WHAT YOU NEED TO DO: Rewrite the records below, changing every instance of "Viewport" to "Window" and leaving all other text unchanged.

RECORDS:
— BEGIN —

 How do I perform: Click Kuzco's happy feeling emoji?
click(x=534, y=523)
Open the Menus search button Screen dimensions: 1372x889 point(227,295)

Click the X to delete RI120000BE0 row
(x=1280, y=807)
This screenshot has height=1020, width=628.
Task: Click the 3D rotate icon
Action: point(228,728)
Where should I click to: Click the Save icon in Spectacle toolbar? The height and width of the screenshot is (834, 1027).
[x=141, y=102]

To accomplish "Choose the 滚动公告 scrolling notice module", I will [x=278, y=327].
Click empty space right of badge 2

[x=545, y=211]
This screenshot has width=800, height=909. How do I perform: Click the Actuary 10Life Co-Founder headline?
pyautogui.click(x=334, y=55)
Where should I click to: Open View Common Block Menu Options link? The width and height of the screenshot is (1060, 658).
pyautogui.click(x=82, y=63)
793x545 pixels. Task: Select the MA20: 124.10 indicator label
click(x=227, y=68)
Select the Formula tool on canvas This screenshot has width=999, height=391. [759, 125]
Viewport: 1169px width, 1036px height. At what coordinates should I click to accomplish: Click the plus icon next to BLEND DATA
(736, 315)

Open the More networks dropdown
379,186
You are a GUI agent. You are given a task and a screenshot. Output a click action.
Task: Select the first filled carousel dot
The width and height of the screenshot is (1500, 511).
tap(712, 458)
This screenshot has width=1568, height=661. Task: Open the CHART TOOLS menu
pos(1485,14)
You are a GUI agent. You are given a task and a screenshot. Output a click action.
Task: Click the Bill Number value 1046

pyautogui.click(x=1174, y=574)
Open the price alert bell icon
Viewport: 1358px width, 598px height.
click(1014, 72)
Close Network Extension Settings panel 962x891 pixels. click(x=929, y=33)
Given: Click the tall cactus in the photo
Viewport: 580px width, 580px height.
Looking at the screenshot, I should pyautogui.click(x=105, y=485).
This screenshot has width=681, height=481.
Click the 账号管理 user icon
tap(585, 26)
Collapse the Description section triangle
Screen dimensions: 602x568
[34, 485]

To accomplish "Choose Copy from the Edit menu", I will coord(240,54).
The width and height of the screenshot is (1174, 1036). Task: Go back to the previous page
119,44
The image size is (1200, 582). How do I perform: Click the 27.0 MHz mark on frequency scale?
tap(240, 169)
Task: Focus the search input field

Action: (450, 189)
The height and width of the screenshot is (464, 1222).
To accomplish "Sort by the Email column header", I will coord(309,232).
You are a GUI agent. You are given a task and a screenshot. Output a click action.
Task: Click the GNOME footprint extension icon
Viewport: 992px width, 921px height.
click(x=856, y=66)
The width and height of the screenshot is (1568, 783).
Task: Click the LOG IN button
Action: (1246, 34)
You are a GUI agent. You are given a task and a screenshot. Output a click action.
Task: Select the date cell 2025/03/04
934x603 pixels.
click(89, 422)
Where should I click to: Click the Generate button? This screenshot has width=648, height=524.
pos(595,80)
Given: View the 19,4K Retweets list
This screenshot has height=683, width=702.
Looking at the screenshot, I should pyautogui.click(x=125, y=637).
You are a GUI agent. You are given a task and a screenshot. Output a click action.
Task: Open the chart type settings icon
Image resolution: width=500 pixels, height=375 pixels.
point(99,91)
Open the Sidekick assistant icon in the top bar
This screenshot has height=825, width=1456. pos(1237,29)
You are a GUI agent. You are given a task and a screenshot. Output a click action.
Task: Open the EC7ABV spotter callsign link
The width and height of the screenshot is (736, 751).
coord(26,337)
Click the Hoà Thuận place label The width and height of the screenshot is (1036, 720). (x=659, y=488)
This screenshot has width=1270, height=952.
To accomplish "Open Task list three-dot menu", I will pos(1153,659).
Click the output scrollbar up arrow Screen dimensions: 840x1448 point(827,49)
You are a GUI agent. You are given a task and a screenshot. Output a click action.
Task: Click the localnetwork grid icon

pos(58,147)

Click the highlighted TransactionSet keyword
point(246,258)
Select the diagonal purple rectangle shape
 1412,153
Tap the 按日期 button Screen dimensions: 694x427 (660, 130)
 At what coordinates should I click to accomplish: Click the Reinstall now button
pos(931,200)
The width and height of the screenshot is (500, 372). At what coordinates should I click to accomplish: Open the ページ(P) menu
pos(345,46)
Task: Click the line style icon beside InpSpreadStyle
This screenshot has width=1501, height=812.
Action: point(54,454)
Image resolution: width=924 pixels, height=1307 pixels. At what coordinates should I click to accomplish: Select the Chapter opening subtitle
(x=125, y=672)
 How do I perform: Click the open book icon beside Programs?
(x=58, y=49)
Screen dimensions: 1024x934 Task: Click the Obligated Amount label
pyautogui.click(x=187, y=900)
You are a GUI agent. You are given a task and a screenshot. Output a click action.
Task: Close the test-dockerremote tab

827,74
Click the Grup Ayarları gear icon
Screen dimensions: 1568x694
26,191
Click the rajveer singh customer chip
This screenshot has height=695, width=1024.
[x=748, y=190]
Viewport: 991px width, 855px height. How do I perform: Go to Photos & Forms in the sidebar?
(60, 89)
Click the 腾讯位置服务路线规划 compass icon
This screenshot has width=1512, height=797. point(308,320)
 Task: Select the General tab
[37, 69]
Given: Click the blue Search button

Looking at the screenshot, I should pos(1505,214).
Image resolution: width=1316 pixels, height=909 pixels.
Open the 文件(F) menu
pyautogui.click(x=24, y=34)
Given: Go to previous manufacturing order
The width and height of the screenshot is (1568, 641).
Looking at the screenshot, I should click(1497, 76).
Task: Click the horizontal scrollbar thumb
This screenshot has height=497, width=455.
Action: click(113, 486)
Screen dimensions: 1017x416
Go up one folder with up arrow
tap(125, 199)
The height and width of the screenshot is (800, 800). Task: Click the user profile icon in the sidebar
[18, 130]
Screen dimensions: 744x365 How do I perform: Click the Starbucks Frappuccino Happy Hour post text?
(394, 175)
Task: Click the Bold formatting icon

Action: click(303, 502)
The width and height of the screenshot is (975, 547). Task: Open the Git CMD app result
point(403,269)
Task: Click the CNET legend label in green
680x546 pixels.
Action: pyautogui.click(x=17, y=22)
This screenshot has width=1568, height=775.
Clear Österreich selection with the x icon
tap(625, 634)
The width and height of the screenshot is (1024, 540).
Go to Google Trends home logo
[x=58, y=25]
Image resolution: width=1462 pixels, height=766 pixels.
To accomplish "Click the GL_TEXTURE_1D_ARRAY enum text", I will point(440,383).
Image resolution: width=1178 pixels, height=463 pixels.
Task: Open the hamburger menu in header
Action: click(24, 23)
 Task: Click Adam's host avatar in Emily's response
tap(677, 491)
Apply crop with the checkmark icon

— END —

WORKED ANSWER:
 How do I perform: Click Kuzco's happy feeling emoji?
click(x=534, y=523)
Open the Menus search button Screen dimensions: 1372x889 point(227,295)

Click the X to delete RI120000BE0 row
(x=1280, y=807)
This screenshot has height=1020, width=628.
Task: Click the 3D rotate icon
Action: point(228,728)
Where should I click to: Click the Save icon in Spectacle toolbar? The height and width of the screenshot is (834, 1027).
[x=141, y=102]

To accomplish "Choose the 滚动公告 scrolling notice module", I will [x=278, y=327].
Click empty space right of badge 2

[x=545, y=211]
This screenshot has width=800, height=909. How do I perform: Click the Actuary 10Life Co-Founder headline?
pyautogui.click(x=334, y=55)
Where should I click to: Open View Common Block Menu Options link? The width and height of the screenshot is (1060, 658).
pyautogui.click(x=82, y=63)
793x545 pixels. Task: Select the MA20: 124.10 indicator label
click(x=227, y=68)
Select the Formula tool on canvas This screenshot has width=999, height=391. [759, 125]
Window: 1169px width, 1036px height. At what coordinates should I click to accomplish: Click the plus icon next to BLEND DATA
(736, 315)

Open the More networks dropdown
379,186
You are a GUI agent. You are given a task and a screenshot. Output a click action.
Task: Select the first filled carousel dot
The width and height of the screenshot is (1500, 511).
tap(712, 458)
This screenshot has width=1568, height=661. Task: Open the CHART TOOLS menu
pos(1485,14)
You are a GUI agent. You are given a task and a screenshot. Output a click action.
Task: Click the Bill Number value 1046

pyautogui.click(x=1174, y=574)
Open the price alert bell icon
Window: 1358px width, 598px height.
click(1014, 72)
Close Network Extension Settings panel 962x891 pixels. click(x=929, y=33)
Given: Click the tall cactus in the photo
Window: 580px width, 580px height.
Looking at the screenshot, I should pyautogui.click(x=105, y=485).
This screenshot has width=681, height=481.
Click the 账号管理 user icon
tap(585, 26)
Collapse the Description section triangle
Screen dimensions: 602x568
[34, 485]

To accomplish "Choose Copy from the Edit menu", I will coord(240,54).
The width and height of the screenshot is (1174, 1036). Task: Go back to the previous page
119,44
The image size is (1200, 582). How do I perform: Click the 27.0 MHz mark on frequency scale?
tap(240, 169)
Task: Focus the search input field

Action: (450, 189)
The height and width of the screenshot is (464, 1222).
To accomplish "Sort by the Email column header", I will coord(309,232).
You are a GUI agent. You are given a task and a screenshot. Output a click action.
Task: Click the GNOME footprint extension icon
Window: 992px width, 921px height.
click(x=856, y=66)
The width and height of the screenshot is (1568, 783).
Task: Click the LOG IN button
Action: (1246, 34)
You are a GUI agent. You are given a task and a screenshot. Output a click action.
Task: Select the date cell 2025/03/04
934x603 pixels.
click(89, 422)
Where should I click to: Click the Generate button? This screenshot has width=648, height=524.
pos(595,80)
Given: View the 19,4K Retweets list
This screenshot has height=683, width=702.
Looking at the screenshot, I should pyautogui.click(x=125, y=637).
You are a GUI agent. You are given a task and a screenshot. Output a click action.
Task: Open the chart type settings icon
Image resolution: width=500 pixels, height=375 pixels.
point(99,91)
Open the Sidekick assistant icon in the top bar
This screenshot has height=825, width=1456. pos(1237,29)
You are a GUI agent. You are given a task and a screenshot. Output a click action.
Task: Open the EC7ABV spotter callsign link
The width and height of the screenshot is (736, 751).
coord(26,337)
Click the Hoà Thuận place label The width and height of the screenshot is (1036, 720). (x=659, y=488)
This screenshot has width=1270, height=952.
To accomplish "Open Task list three-dot menu", I will pos(1153,659).
Click the output scrollbar up arrow Screen dimensions: 840x1448 point(827,49)
You are a GUI agent. You are given a task and a screenshot. Output a click action.
Task: Click the localnetwork grid icon

pos(58,147)

Click the highlighted TransactionSet keyword
point(246,258)
Select the diagonal purple rectangle shape
 1412,153
Tap the 按日期 button Screen dimensions: 694x427 (660, 130)
 At what coordinates should I click to accomplish: Click the Reinstall now button
pos(931,200)
The width and height of the screenshot is (500, 372). At what coordinates should I click to accomplish: Open the ページ(P) menu
pos(345,46)
Task: Click the line style icon beside InpSpreadStyle
This screenshot has width=1501, height=812.
Action: point(54,454)
Image resolution: width=924 pixels, height=1307 pixels. At what coordinates should I click to accomplish: Select the Chapter opening subtitle
(x=125, y=672)
 How do I perform: Click the open book icon beside Programs?
(x=58, y=49)
Screen dimensions: 1024x934 Task: Click the Obligated Amount label
pyautogui.click(x=187, y=900)
You are a GUI agent. You are given a task and a screenshot. Output a click action.
Task: Close the test-dockerremote tab

827,74
Click the Grup Ayarları gear icon
Screen dimensions: 1568x694
26,191
Click the rajveer singh customer chip
This screenshot has height=695, width=1024.
[x=748, y=190]
Window: 991px width, 855px height. How do I perform: Go to Photos & Forms in the sidebar?
(60, 89)
Click the 腾讯位置服务路线规划 compass icon
This screenshot has width=1512, height=797. point(308,320)
 Task: Select the General tab
[37, 69]
Given: Click the blue Search button

Looking at the screenshot, I should pos(1505,214).
Image resolution: width=1316 pixels, height=909 pixels.
Open the 文件(F) menu
pyautogui.click(x=24, y=34)
Given: Go to previous manufacturing order
The width and height of the screenshot is (1568, 641).
Looking at the screenshot, I should click(1497, 76).
Task: Click the horizontal scrollbar thumb
This screenshot has height=497, width=455.
Action: click(113, 486)
Screen dimensions: 1017x416
Go up one folder with up arrow
tap(125, 199)
The height and width of the screenshot is (800, 800). Task: Click the user profile icon in the sidebar
[18, 130]
Screen dimensions: 744x365 How do I perform: Click the Starbucks Frappuccino Happy Hour post text?
(394, 175)
Task: Click the Bold formatting icon

Action: click(303, 502)
The width and height of the screenshot is (975, 547). Task: Open the Git CMD app result
point(403,269)
Task: Click the CNET legend label in green
680x546 pixels.
Action: pyautogui.click(x=17, y=22)
This screenshot has width=1568, height=775.
Clear Österreich selection with the x icon
tap(625, 634)
The width and height of the screenshot is (1024, 540).
Go to Google Trends home logo
[x=58, y=25]
Image resolution: width=1462 pixels, height=766 pixels.
To accomplish "Click the GL_TEXTURE_1D_ARRAY enum text", I will point(440,383).
Image resolution: width=1178 pixels, height=463 pixels.
Task: Open the hamburger menu in header
Action: click(24, 23)
 Task: Click Adam's host avatar in Emily's response
tap(677, 491)
Apply crop with the checkmark icon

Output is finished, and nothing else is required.